Não, Mike Shatzkin NÃO falou que o mercado editorial está em uma espiral de crise
PublishNews, 11/12/2013
Não, Mike Shatzkin NÃO falou que o mercado editorial está em uma espiral de crise

Como parte da promoção da conferência Digital Book World, dei algumas entrevistas para o muito talentoso Jeremy Greenfield, o editor do blog oficial do evento. E Jeremy pegou nossas conversas e as dividiu em pequenos pedaços tratando dos temas de nossa apresentação. Como o foco da Digital Book World é “como o digital está mudando o mercado editorial”, a Amazon é um tópico de grande interesse e tentamos abordá-lo de uma forma original e esclarecedora.

Na minha entrevista a Jeremy, que ele publicou excertos breves, mas precisamente editados, falei que as editoras iriam enfrentar dificuldades para manter seus autores quando a participação da Amazon crescer uns 25% mais que sua base atual ou se a Barnes & Noble fechasse. Nenhuma dessas coisas tem grande probabilidade de acontecer nos próximos anos. Se e quando chegar o dia em que uma dessas coisas acontecer, nem todas as editoras estarão totalmente indefesas mesmo com o arsenal de recursos de hoje. E a matéria de Jeremy fecha com minha sugestão de que as editoras podem se ajudar fazendo “marketing digital em escala, que é centrada na audiência em sua base.”

Independente de como isso possa ser interpretado em alguns círculos, não quer dizer que o mercado editorial está “em uma espiral descendente”.

§ OBJETIVO
Reproduza na íntegra, sem nenhuma alteração, o artigo sobre Mike Shatzkin e o mercado editorial.

§ Dados de localização de palavras e de elementos

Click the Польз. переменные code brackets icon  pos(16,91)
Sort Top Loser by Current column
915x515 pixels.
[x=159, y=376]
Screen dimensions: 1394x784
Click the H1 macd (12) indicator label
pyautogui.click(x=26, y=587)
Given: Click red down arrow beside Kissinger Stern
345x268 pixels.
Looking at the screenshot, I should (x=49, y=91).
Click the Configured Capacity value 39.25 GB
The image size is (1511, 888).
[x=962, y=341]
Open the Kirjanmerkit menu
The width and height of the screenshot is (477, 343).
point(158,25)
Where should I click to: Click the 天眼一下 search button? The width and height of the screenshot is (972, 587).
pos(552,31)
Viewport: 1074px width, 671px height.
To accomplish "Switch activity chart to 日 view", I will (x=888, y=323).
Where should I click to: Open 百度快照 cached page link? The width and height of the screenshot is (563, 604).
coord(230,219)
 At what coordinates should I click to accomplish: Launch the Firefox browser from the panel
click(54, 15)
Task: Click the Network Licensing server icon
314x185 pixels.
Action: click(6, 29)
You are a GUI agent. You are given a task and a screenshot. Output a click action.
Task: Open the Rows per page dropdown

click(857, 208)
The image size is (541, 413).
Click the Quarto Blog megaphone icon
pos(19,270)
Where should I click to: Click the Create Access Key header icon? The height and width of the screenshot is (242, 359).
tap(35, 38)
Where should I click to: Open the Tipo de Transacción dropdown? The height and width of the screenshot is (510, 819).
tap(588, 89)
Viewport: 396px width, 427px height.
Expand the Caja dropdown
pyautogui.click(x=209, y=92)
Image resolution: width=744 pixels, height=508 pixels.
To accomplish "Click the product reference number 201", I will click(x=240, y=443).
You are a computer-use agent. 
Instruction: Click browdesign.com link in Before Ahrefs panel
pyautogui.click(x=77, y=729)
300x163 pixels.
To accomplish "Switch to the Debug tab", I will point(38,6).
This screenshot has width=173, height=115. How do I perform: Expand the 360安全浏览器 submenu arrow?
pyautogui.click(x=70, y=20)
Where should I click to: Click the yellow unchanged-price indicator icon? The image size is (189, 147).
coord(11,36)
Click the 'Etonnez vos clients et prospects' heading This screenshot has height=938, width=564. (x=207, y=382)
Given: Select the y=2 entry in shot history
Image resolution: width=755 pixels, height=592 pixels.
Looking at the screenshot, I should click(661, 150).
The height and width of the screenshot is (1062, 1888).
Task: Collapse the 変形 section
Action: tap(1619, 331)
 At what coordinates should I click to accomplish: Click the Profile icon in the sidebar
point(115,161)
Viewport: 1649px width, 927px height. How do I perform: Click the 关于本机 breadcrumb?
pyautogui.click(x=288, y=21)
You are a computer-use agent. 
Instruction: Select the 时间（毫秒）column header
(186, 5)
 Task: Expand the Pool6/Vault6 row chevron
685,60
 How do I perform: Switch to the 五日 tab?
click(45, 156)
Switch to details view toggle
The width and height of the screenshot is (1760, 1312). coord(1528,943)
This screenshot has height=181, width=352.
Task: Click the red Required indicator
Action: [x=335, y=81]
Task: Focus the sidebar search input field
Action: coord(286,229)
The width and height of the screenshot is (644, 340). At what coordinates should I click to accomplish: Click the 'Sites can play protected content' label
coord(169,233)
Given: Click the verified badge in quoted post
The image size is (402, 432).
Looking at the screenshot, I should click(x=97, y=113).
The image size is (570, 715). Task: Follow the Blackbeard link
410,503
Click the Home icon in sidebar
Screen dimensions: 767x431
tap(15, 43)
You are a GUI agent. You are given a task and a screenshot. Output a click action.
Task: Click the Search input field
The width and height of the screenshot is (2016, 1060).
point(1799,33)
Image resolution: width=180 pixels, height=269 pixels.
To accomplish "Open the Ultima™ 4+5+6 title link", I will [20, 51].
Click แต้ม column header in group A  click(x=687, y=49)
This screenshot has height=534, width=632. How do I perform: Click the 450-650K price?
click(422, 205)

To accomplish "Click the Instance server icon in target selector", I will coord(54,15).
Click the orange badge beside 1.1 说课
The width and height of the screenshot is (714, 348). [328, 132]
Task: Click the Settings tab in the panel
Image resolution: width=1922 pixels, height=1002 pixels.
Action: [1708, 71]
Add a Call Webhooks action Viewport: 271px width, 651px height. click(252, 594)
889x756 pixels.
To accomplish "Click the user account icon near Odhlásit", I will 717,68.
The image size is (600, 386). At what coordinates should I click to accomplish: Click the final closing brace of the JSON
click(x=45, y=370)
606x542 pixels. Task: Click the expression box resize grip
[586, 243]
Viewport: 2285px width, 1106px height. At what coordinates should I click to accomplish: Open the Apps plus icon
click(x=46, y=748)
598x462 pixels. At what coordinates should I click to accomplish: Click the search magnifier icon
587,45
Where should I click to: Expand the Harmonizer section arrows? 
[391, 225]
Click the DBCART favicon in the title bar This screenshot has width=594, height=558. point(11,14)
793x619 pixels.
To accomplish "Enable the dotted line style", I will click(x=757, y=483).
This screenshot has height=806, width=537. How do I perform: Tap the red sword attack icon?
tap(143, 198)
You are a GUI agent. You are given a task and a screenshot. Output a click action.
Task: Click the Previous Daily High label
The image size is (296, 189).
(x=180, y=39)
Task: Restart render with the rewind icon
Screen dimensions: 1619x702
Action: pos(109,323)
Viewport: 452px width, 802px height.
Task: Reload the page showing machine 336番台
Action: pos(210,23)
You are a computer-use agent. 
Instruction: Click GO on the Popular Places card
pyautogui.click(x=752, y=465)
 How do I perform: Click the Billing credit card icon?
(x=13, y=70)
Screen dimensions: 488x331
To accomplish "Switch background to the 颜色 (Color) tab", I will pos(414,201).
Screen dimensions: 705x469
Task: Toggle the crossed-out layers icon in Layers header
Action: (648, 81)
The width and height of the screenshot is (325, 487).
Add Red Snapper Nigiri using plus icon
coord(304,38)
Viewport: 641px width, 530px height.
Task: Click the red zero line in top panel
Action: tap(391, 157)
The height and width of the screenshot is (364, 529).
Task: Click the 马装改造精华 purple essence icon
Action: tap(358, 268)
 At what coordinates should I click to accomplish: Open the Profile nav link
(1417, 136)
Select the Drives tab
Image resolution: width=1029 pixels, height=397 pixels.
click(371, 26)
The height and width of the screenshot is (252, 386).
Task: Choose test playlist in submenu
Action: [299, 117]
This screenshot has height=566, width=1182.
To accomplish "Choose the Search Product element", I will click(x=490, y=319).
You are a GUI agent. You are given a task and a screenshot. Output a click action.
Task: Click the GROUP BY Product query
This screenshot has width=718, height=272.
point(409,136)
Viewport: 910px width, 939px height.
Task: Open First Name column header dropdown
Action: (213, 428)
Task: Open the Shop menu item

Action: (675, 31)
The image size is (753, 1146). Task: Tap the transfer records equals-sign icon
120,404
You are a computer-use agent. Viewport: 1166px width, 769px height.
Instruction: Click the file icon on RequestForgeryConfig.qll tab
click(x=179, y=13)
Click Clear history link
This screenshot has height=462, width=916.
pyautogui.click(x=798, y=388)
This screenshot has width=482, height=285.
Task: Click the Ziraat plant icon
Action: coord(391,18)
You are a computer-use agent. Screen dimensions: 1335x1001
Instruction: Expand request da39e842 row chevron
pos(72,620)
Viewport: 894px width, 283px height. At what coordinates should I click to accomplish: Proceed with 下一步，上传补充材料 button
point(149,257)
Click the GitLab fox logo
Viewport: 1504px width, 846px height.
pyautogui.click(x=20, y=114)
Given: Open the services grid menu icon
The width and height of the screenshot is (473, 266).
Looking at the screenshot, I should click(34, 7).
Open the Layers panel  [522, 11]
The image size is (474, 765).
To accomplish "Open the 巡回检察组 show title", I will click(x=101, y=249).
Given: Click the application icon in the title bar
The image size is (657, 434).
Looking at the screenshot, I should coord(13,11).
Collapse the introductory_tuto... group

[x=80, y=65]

§ SOLUÇÃO DO EXERCÍCIO
Não, Mike Shatzkin NÃO falou que o mercado editorial está em uma espiral de crise
PublishNews, 11/12/2013
Não, Mike Shatzkin NÃO falou que o mercado editorial está em uma espiral de crise

Como parte da promoção da conferência Digital Book World, dei algumas entrevistas para o muito talentoso Jeremy Greenfield, o editor do blog oficial do evento. E Jeremy pegou nossas conversas e as dividiu em pequenos pedaços tratando dos temas de nossa apresentação. Como o foco da Digital Book World é “como o digital está mudando o mercado editorial”, a Amazon é um tópico de grande interesse e tentamos abordá-lo de uma forma original e esclarecedora.

Na minha entrevista a Jeremy, que ele publicou excertos breves, mas precisamente editados, falei que as editoras iriam enfrentar dificuldades para manter seus autores quando a participação da Amazon crescer uns 25% mais que sua base atual ou se a Barnes & Noble fechasse. Nenhuma dessas coisas tem grande probabilidade de acontecer nos próximos anos. Se e quando chegar o dia em que uma dessas coisas acontecer, nem todas as editoras estarão totalmente indefesas mesmo com o arsenal de recursos de hoje. E a matéria de Jeremy fecha com minha sugestão de que as editoras podem se ajudar fazendo “marketing digital em escala, que é centrada na audiência em sua base.”

Independente de como isso possa ser interpretado em alguns círculos, não quer dizer que o mercado editorial está “em uma espiral descendente”.